Originally published on MedCityNews.com.
Imagine opening your Instagram app and being greeted with photos of an amputated, infected human leg, or a diabetic foot ulcer.
Originally published on MedCityNews.com.
Imagine opening your Instagram app and being greeted with photos of an amputated, infected human leg, or a diabetic foot ulcer.
What’s nauseating to the average person could be interesting or helpful to a clinician, said Joshua Landy, an ICU doctor who dreamed up an app called Figure 1.
On the crowdsourced photo-sharing app, doctors upload interesting cases and engage in discussion.

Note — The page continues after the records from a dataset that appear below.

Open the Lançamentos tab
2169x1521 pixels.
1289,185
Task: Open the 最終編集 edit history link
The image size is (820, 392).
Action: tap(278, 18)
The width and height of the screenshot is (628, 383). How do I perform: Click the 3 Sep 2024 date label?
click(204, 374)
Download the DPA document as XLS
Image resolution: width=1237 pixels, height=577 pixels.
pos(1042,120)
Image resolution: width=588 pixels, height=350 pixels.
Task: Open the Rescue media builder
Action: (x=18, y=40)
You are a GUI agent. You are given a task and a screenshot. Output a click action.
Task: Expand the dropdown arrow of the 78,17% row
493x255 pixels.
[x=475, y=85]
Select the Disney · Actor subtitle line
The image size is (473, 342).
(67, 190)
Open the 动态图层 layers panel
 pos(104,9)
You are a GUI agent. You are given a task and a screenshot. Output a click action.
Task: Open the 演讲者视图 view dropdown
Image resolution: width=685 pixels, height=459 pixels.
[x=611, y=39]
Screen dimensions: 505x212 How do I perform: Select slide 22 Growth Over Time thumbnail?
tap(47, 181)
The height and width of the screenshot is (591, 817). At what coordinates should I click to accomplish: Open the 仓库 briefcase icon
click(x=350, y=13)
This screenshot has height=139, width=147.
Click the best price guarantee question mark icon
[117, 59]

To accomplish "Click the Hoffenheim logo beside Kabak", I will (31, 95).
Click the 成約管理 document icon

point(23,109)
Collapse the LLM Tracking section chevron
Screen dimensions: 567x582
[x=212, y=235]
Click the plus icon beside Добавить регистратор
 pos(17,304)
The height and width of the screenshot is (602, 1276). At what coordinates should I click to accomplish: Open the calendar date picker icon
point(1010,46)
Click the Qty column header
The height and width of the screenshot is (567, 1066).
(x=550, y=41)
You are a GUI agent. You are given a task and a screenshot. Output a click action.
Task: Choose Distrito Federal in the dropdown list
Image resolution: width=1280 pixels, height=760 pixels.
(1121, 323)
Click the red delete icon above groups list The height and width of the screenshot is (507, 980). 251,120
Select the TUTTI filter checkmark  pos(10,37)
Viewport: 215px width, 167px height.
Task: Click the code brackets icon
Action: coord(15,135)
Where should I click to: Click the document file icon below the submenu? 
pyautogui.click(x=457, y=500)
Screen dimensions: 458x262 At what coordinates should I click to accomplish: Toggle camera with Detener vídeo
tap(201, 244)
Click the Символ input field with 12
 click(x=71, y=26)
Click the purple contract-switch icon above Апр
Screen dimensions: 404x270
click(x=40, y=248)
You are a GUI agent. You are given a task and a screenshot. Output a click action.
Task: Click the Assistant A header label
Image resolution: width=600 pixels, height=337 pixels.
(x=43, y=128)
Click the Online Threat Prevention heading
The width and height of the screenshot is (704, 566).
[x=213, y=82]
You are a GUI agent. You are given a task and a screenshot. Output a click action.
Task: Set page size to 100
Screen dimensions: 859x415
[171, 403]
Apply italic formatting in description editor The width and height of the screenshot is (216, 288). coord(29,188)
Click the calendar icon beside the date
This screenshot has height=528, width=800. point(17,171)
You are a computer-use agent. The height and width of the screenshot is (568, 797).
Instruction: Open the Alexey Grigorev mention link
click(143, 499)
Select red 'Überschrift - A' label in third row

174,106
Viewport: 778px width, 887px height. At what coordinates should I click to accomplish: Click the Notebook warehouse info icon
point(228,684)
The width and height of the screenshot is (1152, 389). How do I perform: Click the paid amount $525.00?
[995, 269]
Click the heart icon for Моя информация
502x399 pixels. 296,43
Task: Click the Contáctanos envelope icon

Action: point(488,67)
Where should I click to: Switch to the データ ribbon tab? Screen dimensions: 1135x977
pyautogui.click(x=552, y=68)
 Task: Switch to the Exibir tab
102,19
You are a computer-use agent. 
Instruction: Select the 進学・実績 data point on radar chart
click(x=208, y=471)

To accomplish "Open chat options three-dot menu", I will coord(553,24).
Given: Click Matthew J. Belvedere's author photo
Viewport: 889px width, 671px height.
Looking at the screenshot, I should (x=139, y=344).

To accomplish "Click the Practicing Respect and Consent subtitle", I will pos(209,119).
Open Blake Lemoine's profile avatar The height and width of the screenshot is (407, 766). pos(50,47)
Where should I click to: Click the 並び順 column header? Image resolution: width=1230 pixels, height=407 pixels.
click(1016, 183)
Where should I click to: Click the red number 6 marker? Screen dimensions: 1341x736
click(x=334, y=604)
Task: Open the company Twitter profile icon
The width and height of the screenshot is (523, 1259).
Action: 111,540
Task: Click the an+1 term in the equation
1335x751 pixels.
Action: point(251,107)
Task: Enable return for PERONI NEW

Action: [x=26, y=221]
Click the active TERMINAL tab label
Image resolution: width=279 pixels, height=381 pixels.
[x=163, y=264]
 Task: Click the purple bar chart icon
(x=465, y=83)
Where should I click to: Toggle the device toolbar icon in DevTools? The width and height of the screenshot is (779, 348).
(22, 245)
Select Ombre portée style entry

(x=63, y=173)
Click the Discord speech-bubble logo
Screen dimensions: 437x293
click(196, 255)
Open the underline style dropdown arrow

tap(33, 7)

“Now that cellphone cameras are so good that you can take high-resolution images, people are documenting unique or puzzling or straight-out-of-the-textbook illnesses,” Landy said. “But usually, they’re shared one-on-one, and as soon as both as those people stop paying attention, those cases aren’t shared anymore. Those great educational assets are no longer available.”
While he was at Stanford last summer doing research on how clinicians use their smart phones, Landy decided he wanted to create a place for clinicians to preserve and share those photos in a way that also protected patient privacy.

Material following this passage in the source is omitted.